Site information
- Type: Airfield
- Owner: Air Ministry
- Operator: Royal Flying Corps Royal Air Force
- Condition: Closed

Location
- RAF Wye RAF Wye
- Coordinates: 51°11′30″N 0°55′32″E﻿ / ﻿51.1917°N 0.9255°E

Site history
- Built: 1916
- Built by: Vickers / RFC
- In use: 1916–1919
- Battles/wars: First World War

= RAF Wye =

Temporary airfield in Kent, England

Royal Air Force Wye or RAF Wye was temporary Royal Flying Corps First World War training airfield at Wye, Kent, England.

==History==
Wye aerodrome was opened in May 1916 by the Royal Flying Corps as a training airfield, it had a grass landing field and was located on 86 acre of low-lying meadow between the main Canterbury to Ashford road and the railway line. No. 20 Reserve Squadron moved from nearby Dover on 1 June 1916, it operated the Avro 504 biplane trainer, the Royal Aircraft Factory RE.8 a two-seat biplane reconnaissance and bomber and the Royal Aircraft Factory B.E.2 reconnaissance biplane. In January 1917 No. 51 Reserve Squadron arrived as the demand for aircrew for the Western Front increased and in May 1917 a third squadron (No. 66 Reserve Squadron) was formed from personnel and equipment from the two squadrons. At the end of May the Reserve Squadrons (now renamed Training Squadrons) moved out of Wye when the aerodrome was allocated for use as an Anglo-American training airfield.

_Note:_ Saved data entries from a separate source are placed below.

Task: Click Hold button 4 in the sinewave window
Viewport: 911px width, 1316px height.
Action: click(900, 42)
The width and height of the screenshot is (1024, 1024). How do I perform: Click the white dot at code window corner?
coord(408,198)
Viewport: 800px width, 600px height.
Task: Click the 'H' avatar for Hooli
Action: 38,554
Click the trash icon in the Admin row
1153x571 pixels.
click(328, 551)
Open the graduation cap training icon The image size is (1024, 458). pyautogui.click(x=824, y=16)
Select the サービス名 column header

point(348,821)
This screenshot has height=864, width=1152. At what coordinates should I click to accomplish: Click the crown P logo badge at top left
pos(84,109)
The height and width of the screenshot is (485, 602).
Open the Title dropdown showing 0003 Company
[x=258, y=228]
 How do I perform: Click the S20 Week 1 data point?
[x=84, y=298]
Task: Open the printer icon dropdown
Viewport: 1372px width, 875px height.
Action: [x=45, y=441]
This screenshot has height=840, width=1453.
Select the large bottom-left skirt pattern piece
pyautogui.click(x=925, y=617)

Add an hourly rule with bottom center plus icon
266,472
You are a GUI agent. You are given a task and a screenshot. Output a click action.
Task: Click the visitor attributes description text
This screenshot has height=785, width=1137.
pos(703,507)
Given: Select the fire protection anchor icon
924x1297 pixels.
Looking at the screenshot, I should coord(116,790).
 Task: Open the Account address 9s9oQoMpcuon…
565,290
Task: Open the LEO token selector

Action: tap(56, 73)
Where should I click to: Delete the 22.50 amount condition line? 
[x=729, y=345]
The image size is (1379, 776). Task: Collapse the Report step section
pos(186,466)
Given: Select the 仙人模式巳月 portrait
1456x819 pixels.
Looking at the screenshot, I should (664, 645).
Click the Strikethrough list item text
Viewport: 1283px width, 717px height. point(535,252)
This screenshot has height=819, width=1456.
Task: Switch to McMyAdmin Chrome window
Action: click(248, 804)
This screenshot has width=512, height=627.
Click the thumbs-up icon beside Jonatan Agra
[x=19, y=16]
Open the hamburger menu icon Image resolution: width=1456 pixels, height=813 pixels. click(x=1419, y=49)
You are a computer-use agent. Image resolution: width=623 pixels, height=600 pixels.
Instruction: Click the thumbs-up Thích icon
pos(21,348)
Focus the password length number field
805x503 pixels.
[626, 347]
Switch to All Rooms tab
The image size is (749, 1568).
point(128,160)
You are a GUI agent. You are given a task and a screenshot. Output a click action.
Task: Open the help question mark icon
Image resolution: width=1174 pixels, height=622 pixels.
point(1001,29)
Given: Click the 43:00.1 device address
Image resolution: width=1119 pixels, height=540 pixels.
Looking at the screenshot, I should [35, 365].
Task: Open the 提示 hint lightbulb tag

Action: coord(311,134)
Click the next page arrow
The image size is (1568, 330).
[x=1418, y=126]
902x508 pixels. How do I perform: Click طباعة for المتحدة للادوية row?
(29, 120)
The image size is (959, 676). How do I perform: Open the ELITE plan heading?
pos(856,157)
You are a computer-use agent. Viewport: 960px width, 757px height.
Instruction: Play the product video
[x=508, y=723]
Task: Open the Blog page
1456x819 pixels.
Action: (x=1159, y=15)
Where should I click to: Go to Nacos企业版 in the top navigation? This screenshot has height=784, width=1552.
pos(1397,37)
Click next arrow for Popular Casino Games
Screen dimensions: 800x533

Three metal-clad aeroplane sheds were erected to join the original portable Bessonneau hangar and in May 1917 65 Squadron was based with Sopwith Camels for four months before it moved to France. No. 86 Squadron moved in from Dover with Sopwith Pup and Sopwith Camel biplane fighters to train at the end of 1917. In December 1917 No. 42 Training Squadron arrived and continued to train British pilots which were joined in the mid-1918 by Americans trainees. Following the Armistice with Germany the Americans departed but the training carried on, albeit not at the same pace until the training squadron was disbanded on 1 February 1919.

Between February and May 1919 the aerodrome was used by 3 Squadron when it returned from France. RAF Wye was declared surplus to requirements in October 1919 and was restored to agricultural use.

==Royal Flying Corps/Royal Air Force units and aircraft==

| Unit | Dates | Aircraft | Notes |
|---|---|---|---|
| No. 3 Squadron RAF | 15 February 1919 - 2 May 1919 | Sopwith Camel | On return from France as cadre |
| No. 61 Squadron RFC | 5 July 1916 - 24 August 1916 | None | Used personnel from No. 20 Reserve Squadron |
| No. 65 Squadron RFC | 29 May 1917 - 24 October 1917 | Sopwith Camel | Moved to France |
| No. 86 Squadron RFC | 17 September 1917 - 16 December 1917 | Various |  |
| No. 20 Training Squadron RFC | 24 July 1916 - 1 June 1917 | Avro 504, BE.2c, RE.8 | Also known as 20 Reserve Squadron |
| No. 42 Training Squadron RFC/RAF | 16 December 1917 - 1 February 1919 | Various | Also known as 42 Reserve Squadron |
| No. 51 Training Squadron RFC | 8 January 1917 - 14 May 1917 | Various | Also known as 51 Reserve Squadron |
| No. 66 Reserve Squadron RFC | 1 May 1917 - 10 May 1917 | Various |  |

==Accidents and incidents==
On 15 March 1917 Captain Oliver Bryson was awarded the Albert Medal for his rescue of his passenger following a crash at Wye Aerodrome:

On the 15th March, 1917, Captain (then Lieutenant) Bryson, with Second Lieutenant Hillebrandt as passenger, was piloting an aeroplane at Wye Aerodrome when, owing to a sideslip, the machine crashed to the ground and burst into flames. On disentangling himself from the burning wreckage Captain Bryson at once went back into the flames, dragged Lieutenant Hillebrandt from the machine, and notwithstanding his own injuries, which were undoubtedly aggravated by his gallant efforts to rescue his brother officer from the fire, endeavoured to extinguish the fire on Lieutenant Hillebrandt's clothing. Lieutenant Hillebrandt succumbed to his injuries a few; days later.